俺は馬小屋前の水道で干した米を戻して作った粥と味噌汁、干し肉を食べて朝食とし、すぐさまサルヴィの寺院に向かった。
今日はカナン大僧正が戻ってくる。
もう俺は、エサを待ちきれない犬のようにこの日を我慢しながら待っていた。
はやる気持ちを抑え、寺院へと向かった。
しかし、辿り着いた寺院の様子は何かおかしい。
僧の誰もが何だかそわそわして落ち着かないし、僧兵たちは顔を突き合わせて何かを相談している。武器を手に取って。
「何かあったのか?」
俺は受付に居た僧侶に聞いてみた。
彼の顔色は青ざめている。
「大僧正が帰ってこないんです」
「なんだと? 午後になったら戻ってくるとか、そういう訳でもないのか」
「朝早くに一旦寺院に戻り、昼には王に謁見する予定だったんです。大僧正は時間に正確な御方です。

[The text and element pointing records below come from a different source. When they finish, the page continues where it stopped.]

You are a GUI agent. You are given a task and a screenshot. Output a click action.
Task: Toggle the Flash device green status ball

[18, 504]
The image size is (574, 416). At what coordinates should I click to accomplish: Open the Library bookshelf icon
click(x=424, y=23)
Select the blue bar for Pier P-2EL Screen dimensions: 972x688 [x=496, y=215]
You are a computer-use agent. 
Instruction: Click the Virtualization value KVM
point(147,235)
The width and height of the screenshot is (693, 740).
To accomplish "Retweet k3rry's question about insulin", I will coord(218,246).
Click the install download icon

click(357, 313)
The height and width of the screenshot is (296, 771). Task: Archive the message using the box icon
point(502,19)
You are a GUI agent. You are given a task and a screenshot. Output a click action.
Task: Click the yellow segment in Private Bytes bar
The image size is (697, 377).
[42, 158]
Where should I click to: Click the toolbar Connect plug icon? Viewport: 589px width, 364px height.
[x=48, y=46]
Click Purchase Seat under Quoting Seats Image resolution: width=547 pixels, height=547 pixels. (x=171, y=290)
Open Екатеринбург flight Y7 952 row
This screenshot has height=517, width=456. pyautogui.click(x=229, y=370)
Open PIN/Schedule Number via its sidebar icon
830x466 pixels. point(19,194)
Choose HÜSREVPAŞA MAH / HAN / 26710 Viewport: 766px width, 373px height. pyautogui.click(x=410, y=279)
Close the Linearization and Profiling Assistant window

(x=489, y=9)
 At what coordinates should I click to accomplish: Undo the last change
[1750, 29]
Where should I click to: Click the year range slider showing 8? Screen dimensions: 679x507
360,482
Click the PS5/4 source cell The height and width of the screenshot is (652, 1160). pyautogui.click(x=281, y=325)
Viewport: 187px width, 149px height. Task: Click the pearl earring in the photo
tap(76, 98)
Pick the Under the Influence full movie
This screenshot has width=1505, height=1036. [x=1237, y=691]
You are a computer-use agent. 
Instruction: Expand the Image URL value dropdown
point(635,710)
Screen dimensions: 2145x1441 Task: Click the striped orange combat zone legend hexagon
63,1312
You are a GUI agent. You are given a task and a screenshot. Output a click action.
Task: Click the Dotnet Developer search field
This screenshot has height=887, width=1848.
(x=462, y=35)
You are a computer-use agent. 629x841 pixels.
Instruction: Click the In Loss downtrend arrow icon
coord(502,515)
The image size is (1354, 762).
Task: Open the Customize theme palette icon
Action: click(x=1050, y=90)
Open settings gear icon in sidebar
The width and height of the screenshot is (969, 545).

何かあったとしか思えません」
大僧正に何かあった、だと?
もしそうなったら、俺の計画が根本から崩れて台無しになる。
ノエルを蘇らせてくれる人を探す所からまたやり直しだ。
蘇生を行える奇蹟を習得した僧侶なんて、一体どこに居るって言うんだ?
カナン大僧正ですら、ようやく見つけた一人だというのに。
「あ、あの……大丈夫ですか。なんだか顔色が悪いですが」
言われて、俺は自分が酷くいら立っているのに気づいた。
額には汗が浮かび、血管も浮き出ている。
きっと悪鬼羅刹の如き酷い顔をしている事だろう。
「俺が探しに行く」
「は?」
「何か面倒ごとに巻き込まれているなら、俺が助ける」
「ほ、本気ですか……?」
「大事な人の命が掛かっている。本気も本気だ」
とはいえ、隣国に入るというのは手続きが面倒だ。
まず関所を超えねばならないし、超える為には通行手形が必要になる。
手形が発行されるまで二週間はかかるし、関所で難癖を付けられたらたまらない。
だったら、取る手は一つだ。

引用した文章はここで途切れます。